- _WORK REQUEST_:
From the line containing "Click the Obtenir de l'aide button" to the last line of the data, both included, transcribe each line exactly, leaving out pictures and adding nothing.

- _PROVIDED RECORDS_:
◇ ◇ ◇ ◇ ◇

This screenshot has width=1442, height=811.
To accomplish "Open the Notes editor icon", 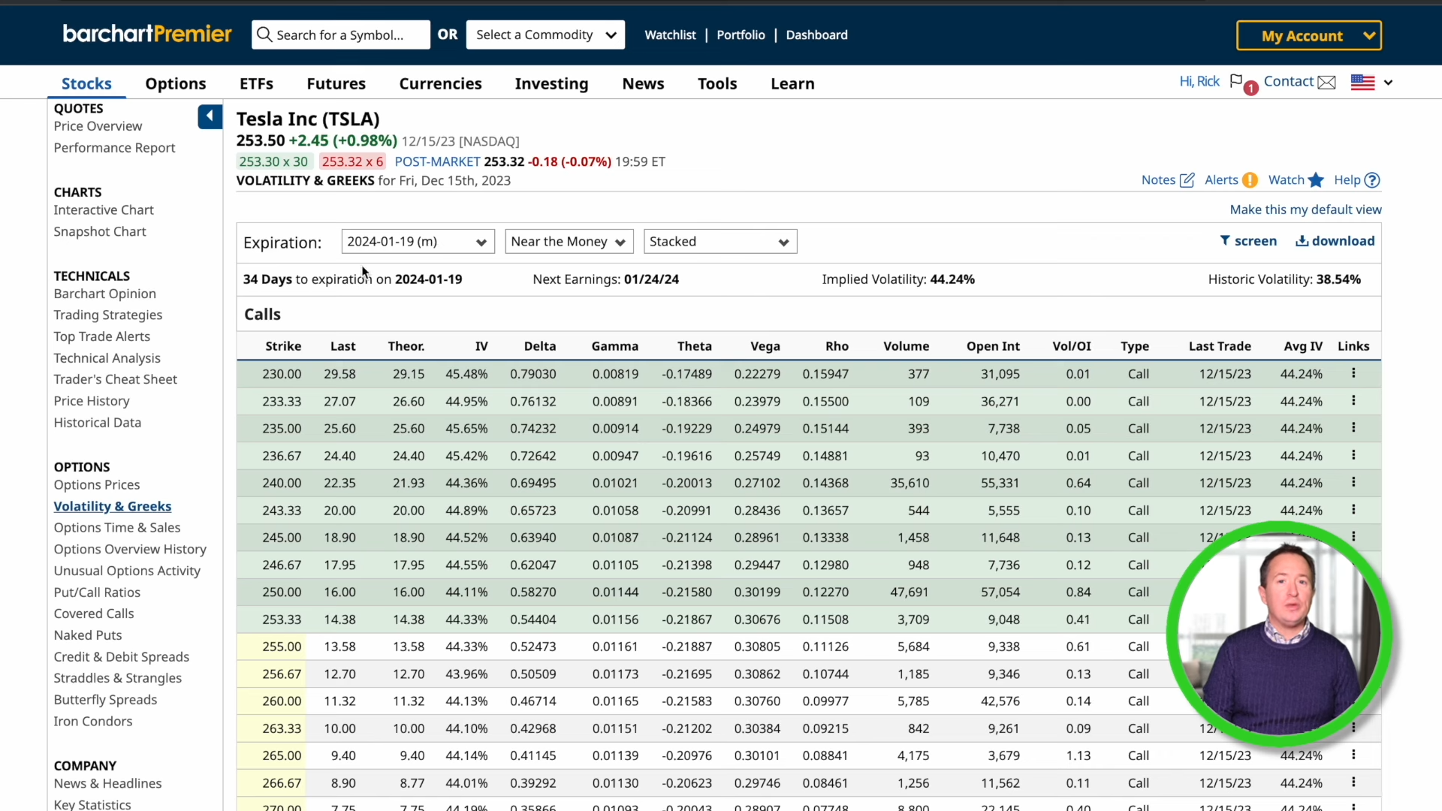I will 1187,179.
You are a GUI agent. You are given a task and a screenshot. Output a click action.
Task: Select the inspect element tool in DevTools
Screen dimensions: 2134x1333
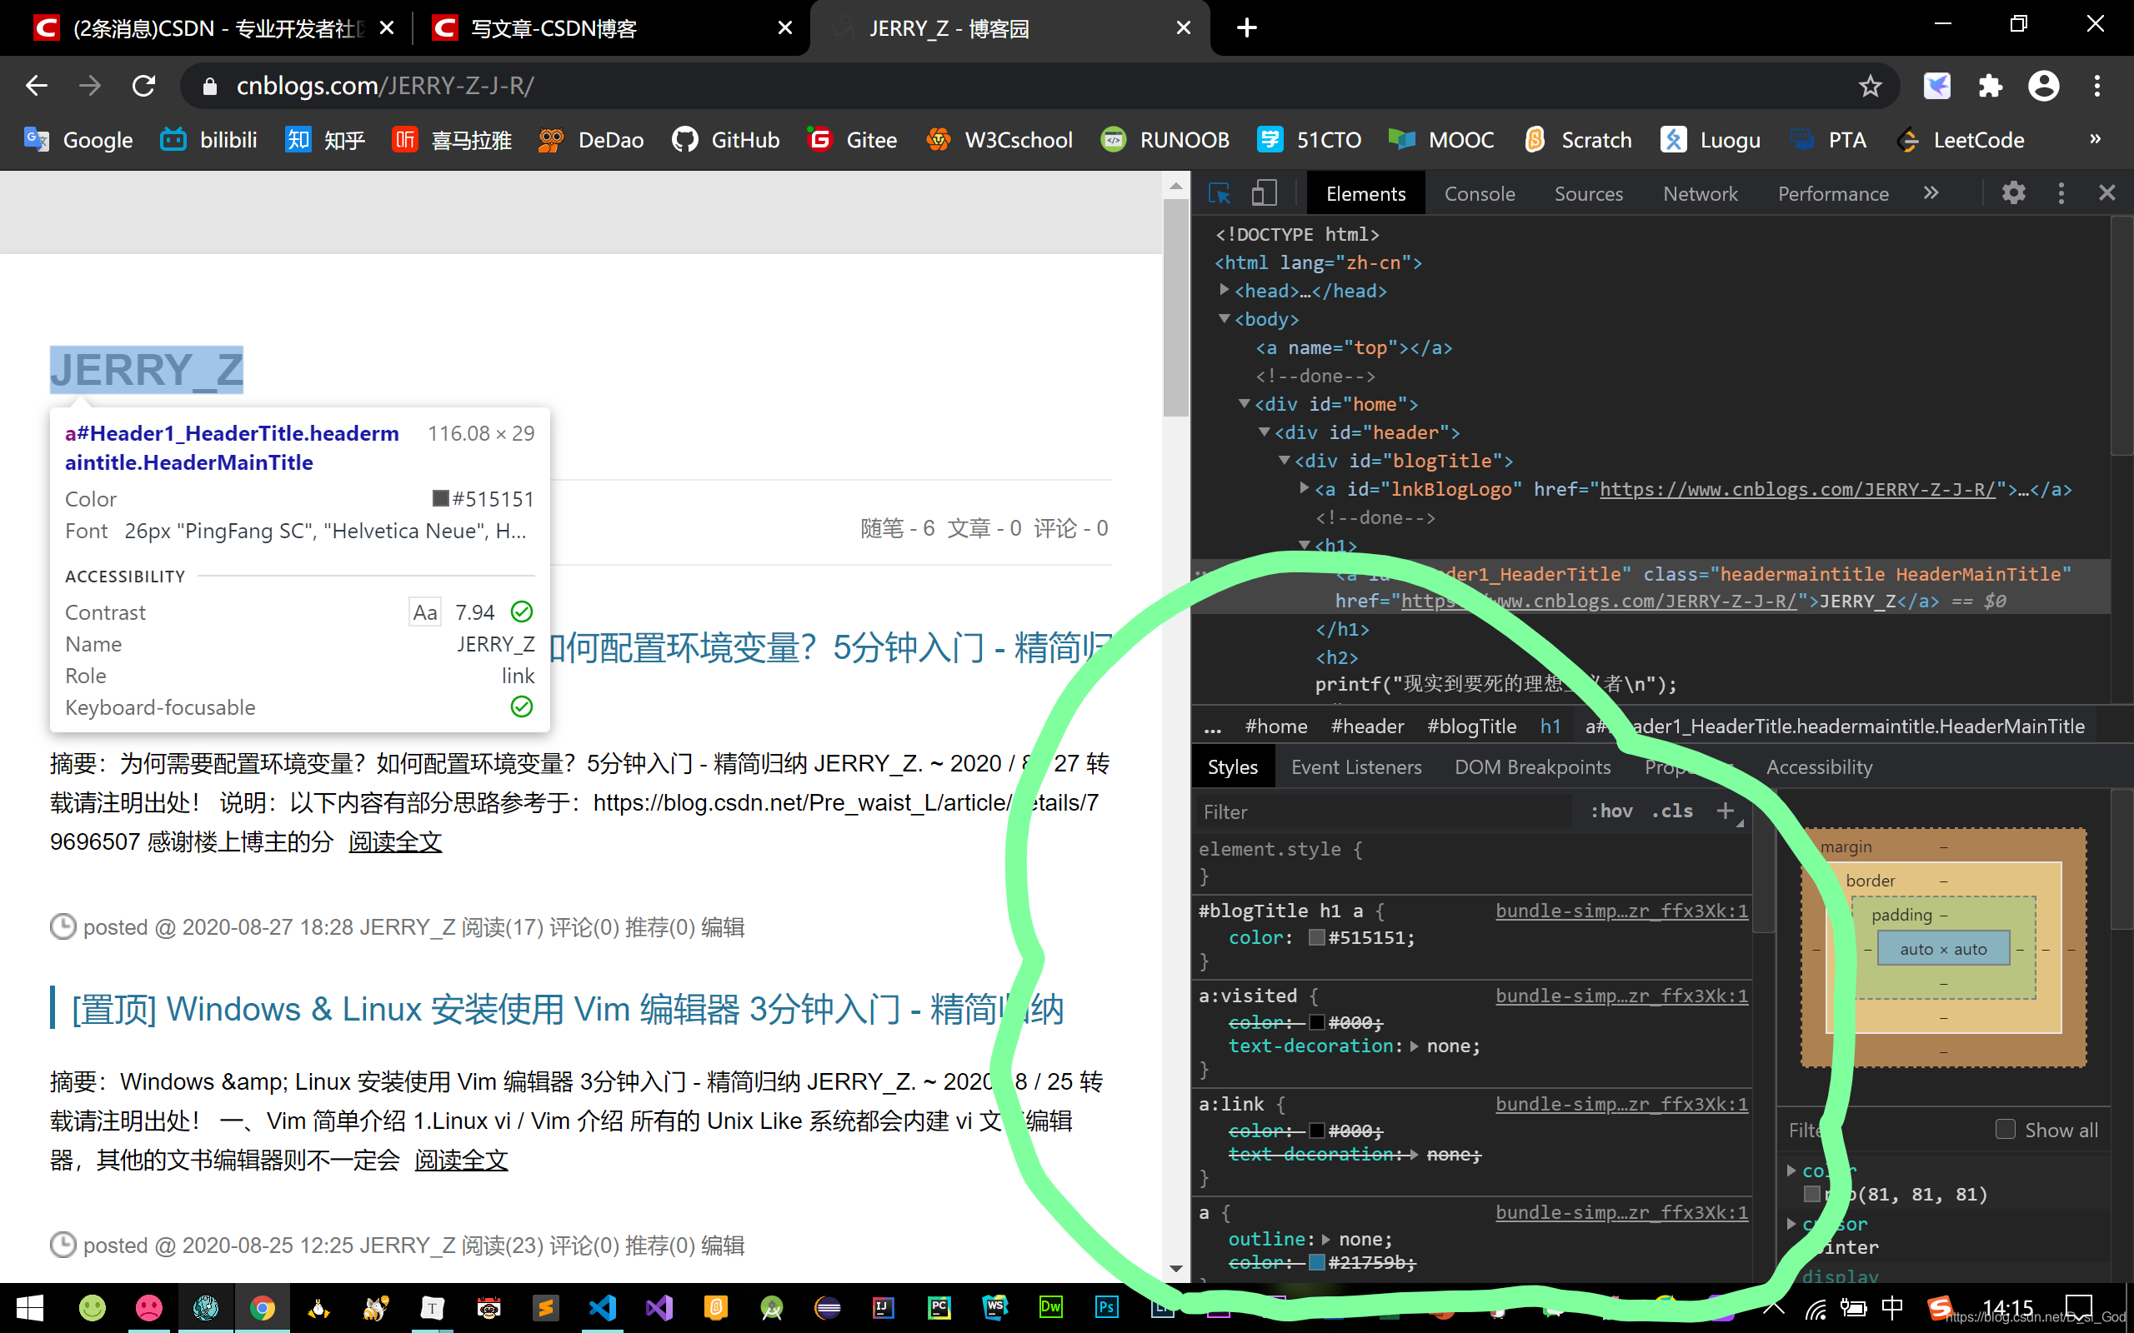click(1220, 192)
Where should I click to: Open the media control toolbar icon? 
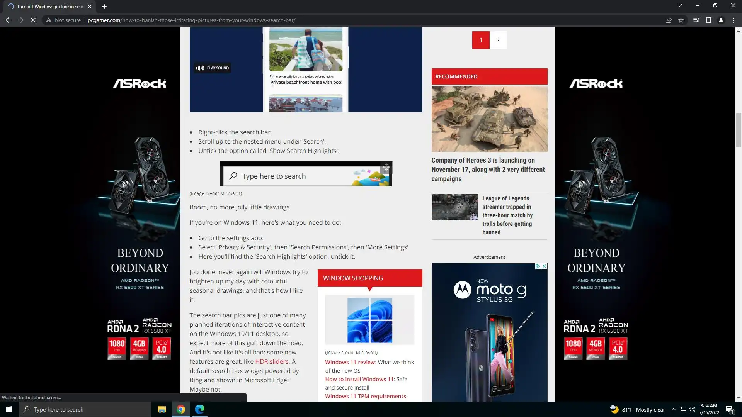pos(696,20)
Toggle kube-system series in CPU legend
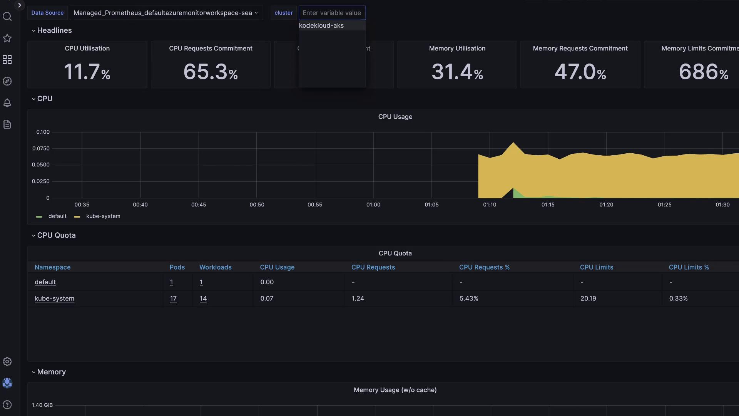Viewport: 739px width, 416px height. pyautogui.click(x=103, y=216)
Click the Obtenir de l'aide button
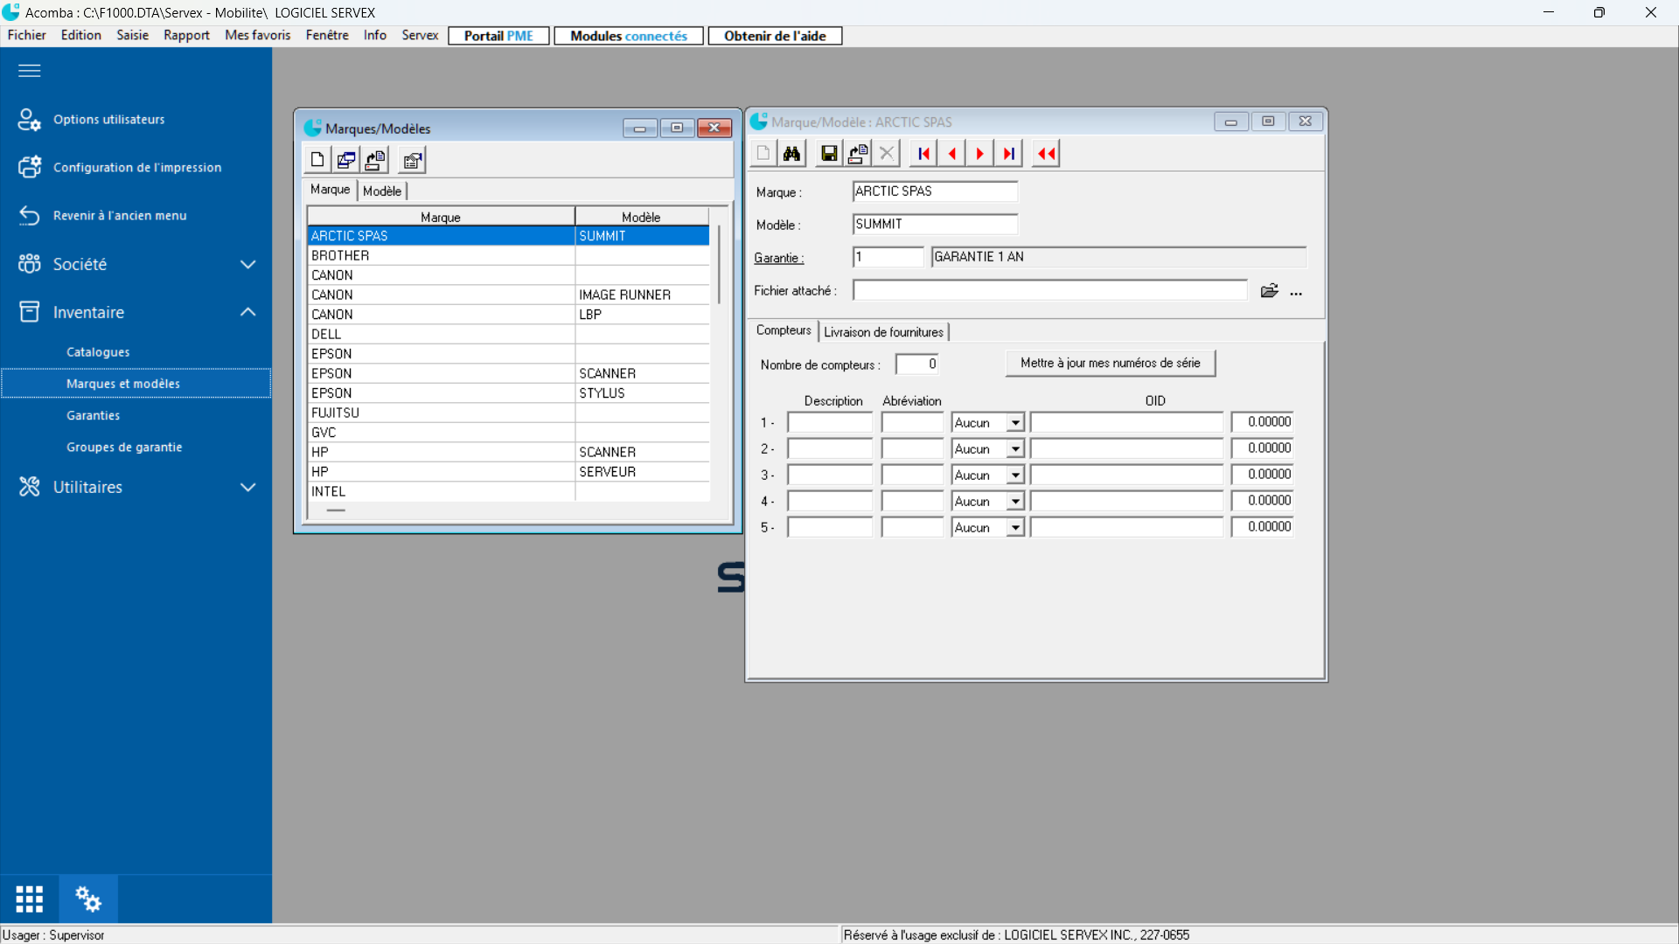Image resolution: width=1679 pixels, height=944 pixels. (x=774, y=36)
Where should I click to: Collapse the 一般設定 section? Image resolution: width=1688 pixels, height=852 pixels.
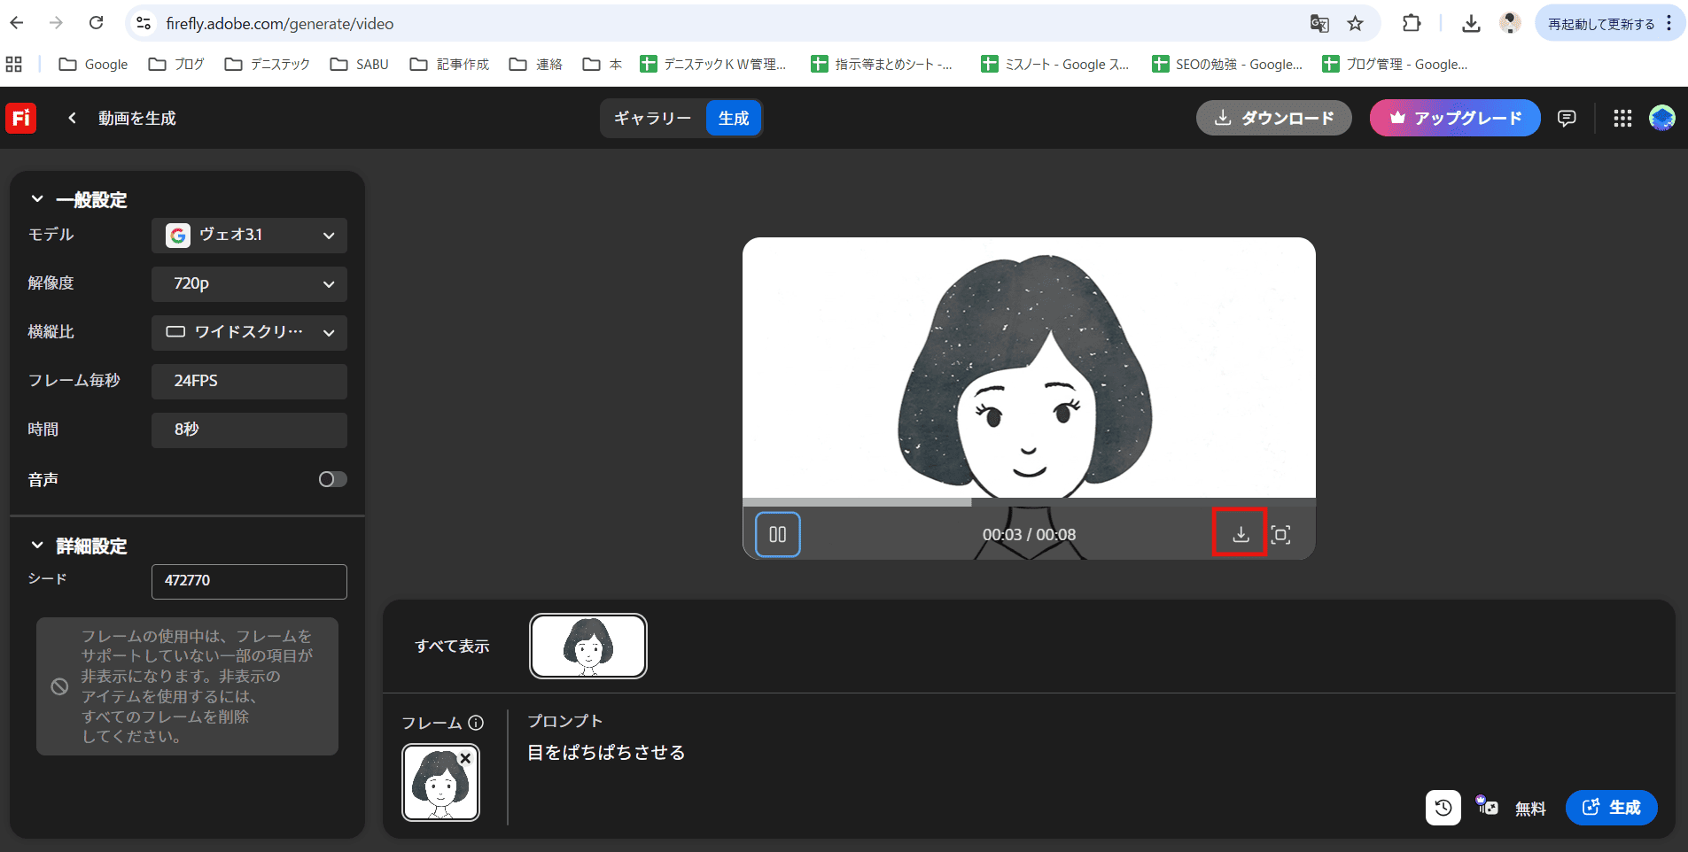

◇ ◇ ◇ ◇ ◇

- _RESULT OF THIS TASK_:
Click the Obtenir de l'aide button
Image resolution: width=1679 pixels, height=944 pixels. (x=774, y=36)
Where should I click to: Collapse the 一般設定 section? Image resolution: width=1688 pixels, height=852 pixels.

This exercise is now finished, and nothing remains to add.